Bugs are problems discovered after shipping. With provenance, root cause analysis is a temporal query: “This bug was introduced in session X, when the agent read files A and B but missed file C.” No archaeology required.

Roadmaps are predicted work. A roadmap is problems you expect to solve, ordered by priority. With provenance:

  • “What’s planned?” → unresolved problems, sorted
  • “What’s blocked?” → problems with unresolved dependencies
  • “What did we defer?” → problems tagged deferred

The roadmap emerges from querying the problem stream, not from a separate tool synced to your commits.

Issues, bugs, and roadmaps are all views on the same data: problems and their resolution status. Separate tools exist because version control doesn’t capture enough context. Fix that, and project management becomes a query language.

Where We Are Now

We already have pieces of this in our practice:

  • Problem/Solution commit format preserves why alongside what
  • W-questions framework (who/what/where/when/why/how) is structured provenance
  • Co-Authored-By: Claude trailers trace AI involvement

What we’re missing:

  • Read tracing (what files informed the commit)
  • Task reformulation (how the agent understood the request)
  • Temporal queries (what was true when)

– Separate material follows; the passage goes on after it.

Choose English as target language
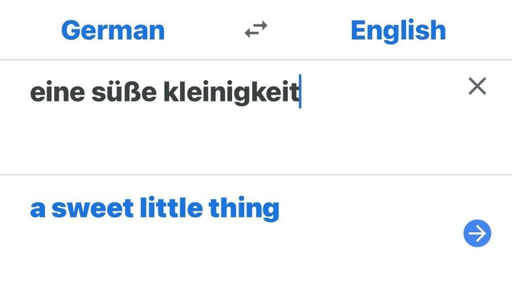The width and height of the screenshot is (512, 288). point(399,31)
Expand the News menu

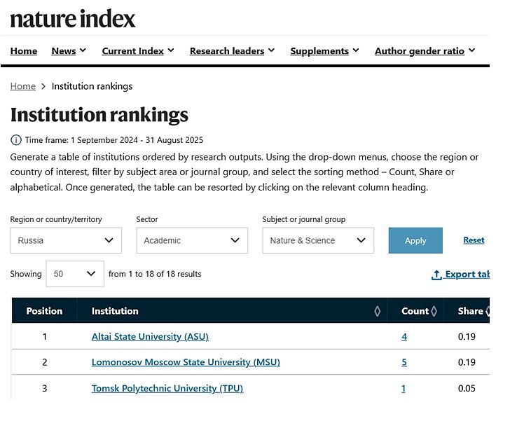pyautogui.click(x=69, y=51)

The path forward might be extending what we have rather than replacing it. Commits gain metadata. Reviews gain trace links. The knowledge graph emerges from accumulated practice.

Our workspace architecture is a stepping stone toward this future. We’ve built a Git-based system where documentation, multi-repo operations, and AI interactions all flow through version control. Claude merges PRs, reviews code, saves research: actions that leave traces in Git. But we’re hitting Git’s limits. It captures what changed, not the decision path that led there. When provenance-native version control arrives, workspaces like ours would be the first beneficiaries: every agent session, every handoff, every reformulation captured and queryable.


Git gave us a superpower: fearless change, because we could always go back. But “back” was about what changed, not why. As agents become collaborators, we need provenance: the full trace of observations, interpretations, and decisions that led to this line of code.

The tools we build next will determine whether agents remain black boxes that happen to write code, or become transparent collaborators whose reasoning we can inspect, trust, and improve.